Renault Chairman Jean-Dominique Senard is determined to get the automaker’s alliance with Nissan Motors back on track next year, he stated on Tuesday, adding other matters such as a potential tie-up with Fiat Chrysler were less of a priority.
The Renault-Nissan partnership was rocked by previous alliance boss Carlos Ghosn’s arrest in Tokyo during last year on financial misconduct charges, which he rejects.
The two firms are still attempting to fix relations, including through latest management overhauls, to focus again on combined attempts to slash costs and invest in new technologies – among the pressing issues thrown into sharp relief by a Renault profit warning last week.
“My obsession is for the alliance to take off in 2020,” Senard informed France Inter radio.
“If, by 2020, we don’t happen to start extracting … all the potential of this alliance, I’ll consider it to be a failure, on a personal level and by our teams.”
Senard did not give additional details.
But he stated that other matters, such as attempting to revive merger discussions with Fiat Chrysler, that were abandoned in June, were secondary to the industrial projects Renault and Nissan needed to work on.
“Today, it’s not on the table,” Senard stated on Fiat deal.
He added decreasing Renault’s 43.3% stake in Nissan, which could help improve relations, was also not the biggest concern of his list.
“Nothing can ever be excluded, (but) this is not what we’re focused on,” Senard stated.

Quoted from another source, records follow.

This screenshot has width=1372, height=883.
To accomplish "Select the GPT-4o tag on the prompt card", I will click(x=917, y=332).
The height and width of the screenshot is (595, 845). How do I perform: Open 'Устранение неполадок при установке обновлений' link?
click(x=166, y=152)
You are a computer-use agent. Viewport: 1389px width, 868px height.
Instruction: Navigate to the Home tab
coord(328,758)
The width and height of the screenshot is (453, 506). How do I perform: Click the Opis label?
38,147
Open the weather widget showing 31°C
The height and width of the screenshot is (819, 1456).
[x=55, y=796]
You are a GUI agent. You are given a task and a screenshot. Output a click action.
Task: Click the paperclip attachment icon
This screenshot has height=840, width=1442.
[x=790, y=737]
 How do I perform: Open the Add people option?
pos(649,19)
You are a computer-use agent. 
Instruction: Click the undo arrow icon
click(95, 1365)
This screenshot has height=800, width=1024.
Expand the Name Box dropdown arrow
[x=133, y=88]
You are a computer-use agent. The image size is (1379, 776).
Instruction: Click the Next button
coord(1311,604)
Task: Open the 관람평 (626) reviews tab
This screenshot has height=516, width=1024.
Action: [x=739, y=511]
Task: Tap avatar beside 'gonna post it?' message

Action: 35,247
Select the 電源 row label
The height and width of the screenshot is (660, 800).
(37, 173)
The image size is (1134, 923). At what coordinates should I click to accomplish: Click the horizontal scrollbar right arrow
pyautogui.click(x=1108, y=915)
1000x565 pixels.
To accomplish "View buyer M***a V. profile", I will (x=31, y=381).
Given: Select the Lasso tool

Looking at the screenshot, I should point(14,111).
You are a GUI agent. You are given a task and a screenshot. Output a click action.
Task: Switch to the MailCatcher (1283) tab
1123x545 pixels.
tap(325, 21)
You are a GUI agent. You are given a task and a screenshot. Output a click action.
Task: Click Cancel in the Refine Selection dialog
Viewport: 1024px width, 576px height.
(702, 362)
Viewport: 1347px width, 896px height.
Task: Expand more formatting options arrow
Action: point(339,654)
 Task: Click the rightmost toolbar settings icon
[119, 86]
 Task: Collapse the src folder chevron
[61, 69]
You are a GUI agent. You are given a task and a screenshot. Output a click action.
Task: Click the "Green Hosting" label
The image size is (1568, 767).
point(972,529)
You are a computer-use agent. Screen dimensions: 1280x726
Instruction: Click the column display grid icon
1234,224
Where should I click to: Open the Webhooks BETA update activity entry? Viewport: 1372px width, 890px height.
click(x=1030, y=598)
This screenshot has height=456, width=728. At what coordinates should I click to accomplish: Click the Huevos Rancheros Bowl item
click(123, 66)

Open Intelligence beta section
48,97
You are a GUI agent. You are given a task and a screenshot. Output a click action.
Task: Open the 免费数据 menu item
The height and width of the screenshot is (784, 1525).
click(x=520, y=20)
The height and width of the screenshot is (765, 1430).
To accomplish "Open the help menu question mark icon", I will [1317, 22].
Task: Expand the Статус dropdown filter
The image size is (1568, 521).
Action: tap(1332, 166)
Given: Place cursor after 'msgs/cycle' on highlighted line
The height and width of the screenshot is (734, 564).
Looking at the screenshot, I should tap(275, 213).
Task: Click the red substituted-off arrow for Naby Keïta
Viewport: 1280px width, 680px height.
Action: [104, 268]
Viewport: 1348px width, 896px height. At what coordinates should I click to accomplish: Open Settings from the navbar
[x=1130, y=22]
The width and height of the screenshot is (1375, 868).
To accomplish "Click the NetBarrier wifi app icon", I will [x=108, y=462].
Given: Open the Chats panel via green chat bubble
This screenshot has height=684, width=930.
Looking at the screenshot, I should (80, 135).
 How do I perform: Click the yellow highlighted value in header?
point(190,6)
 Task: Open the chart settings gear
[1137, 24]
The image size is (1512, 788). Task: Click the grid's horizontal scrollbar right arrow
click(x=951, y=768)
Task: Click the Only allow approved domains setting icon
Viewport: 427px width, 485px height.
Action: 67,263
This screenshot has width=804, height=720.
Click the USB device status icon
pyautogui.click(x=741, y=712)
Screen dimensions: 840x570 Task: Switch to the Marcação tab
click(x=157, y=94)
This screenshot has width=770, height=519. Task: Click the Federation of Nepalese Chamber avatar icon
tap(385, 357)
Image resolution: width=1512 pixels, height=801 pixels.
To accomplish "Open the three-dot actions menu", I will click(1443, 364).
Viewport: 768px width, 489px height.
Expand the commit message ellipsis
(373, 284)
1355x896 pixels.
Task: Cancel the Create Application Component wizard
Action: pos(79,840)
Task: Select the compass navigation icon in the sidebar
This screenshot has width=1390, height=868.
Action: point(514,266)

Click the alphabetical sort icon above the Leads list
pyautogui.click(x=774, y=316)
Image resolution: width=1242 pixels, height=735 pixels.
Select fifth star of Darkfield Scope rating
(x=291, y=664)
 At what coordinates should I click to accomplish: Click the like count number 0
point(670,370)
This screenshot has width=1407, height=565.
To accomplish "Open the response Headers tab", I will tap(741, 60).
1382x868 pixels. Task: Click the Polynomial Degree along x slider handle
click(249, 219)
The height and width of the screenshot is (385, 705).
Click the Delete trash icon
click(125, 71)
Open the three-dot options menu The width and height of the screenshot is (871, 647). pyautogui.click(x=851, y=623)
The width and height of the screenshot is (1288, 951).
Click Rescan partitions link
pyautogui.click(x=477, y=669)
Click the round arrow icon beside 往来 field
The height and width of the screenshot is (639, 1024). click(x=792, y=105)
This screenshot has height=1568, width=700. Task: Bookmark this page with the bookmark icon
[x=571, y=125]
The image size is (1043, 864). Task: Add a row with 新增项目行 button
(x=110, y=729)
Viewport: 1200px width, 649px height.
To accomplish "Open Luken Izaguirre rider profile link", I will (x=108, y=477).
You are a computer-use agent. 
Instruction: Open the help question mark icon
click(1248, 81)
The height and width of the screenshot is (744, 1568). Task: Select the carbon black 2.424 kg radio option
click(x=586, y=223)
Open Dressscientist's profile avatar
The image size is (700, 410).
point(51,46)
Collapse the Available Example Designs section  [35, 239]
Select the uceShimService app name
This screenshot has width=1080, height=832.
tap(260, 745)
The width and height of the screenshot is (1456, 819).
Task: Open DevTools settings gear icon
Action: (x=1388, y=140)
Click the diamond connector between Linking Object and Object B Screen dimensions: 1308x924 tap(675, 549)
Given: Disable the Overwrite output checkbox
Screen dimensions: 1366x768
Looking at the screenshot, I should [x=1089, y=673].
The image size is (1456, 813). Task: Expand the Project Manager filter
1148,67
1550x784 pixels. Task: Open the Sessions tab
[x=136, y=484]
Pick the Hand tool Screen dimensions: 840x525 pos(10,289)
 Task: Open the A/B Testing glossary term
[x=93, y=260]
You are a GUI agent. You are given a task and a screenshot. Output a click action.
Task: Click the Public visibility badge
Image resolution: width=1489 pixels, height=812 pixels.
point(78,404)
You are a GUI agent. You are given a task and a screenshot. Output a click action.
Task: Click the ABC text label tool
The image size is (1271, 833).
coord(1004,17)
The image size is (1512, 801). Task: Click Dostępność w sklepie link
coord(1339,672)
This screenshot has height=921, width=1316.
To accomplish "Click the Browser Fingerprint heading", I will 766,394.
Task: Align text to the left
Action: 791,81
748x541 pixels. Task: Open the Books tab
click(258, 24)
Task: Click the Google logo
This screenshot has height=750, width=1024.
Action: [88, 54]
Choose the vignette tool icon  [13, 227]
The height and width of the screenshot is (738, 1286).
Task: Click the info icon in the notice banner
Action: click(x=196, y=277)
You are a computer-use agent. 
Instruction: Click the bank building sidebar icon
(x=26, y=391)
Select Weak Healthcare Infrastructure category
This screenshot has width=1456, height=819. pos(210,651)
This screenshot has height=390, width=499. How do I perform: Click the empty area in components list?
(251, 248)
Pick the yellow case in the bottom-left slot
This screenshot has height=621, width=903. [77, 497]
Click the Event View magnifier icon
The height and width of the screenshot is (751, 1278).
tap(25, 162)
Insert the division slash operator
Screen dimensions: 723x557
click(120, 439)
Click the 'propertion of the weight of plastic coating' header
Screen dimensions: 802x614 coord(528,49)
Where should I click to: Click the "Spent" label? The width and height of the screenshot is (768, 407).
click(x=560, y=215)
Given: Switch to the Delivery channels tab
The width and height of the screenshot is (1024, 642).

Previously this month, the automaker ousted CEO Thierry Bollore, a former Ghosn protegee known for having a strained relationship with Nissan, as it attempts to wipe the slate clean with its Japanese partner.
“I discovered an alliance in worse shape than I’d imagined … this takes time to mend,” Senard stated.
Renault, which informed last week it was evalutating some mid-term targets, is due to release more information about its third quarter performance on October 25.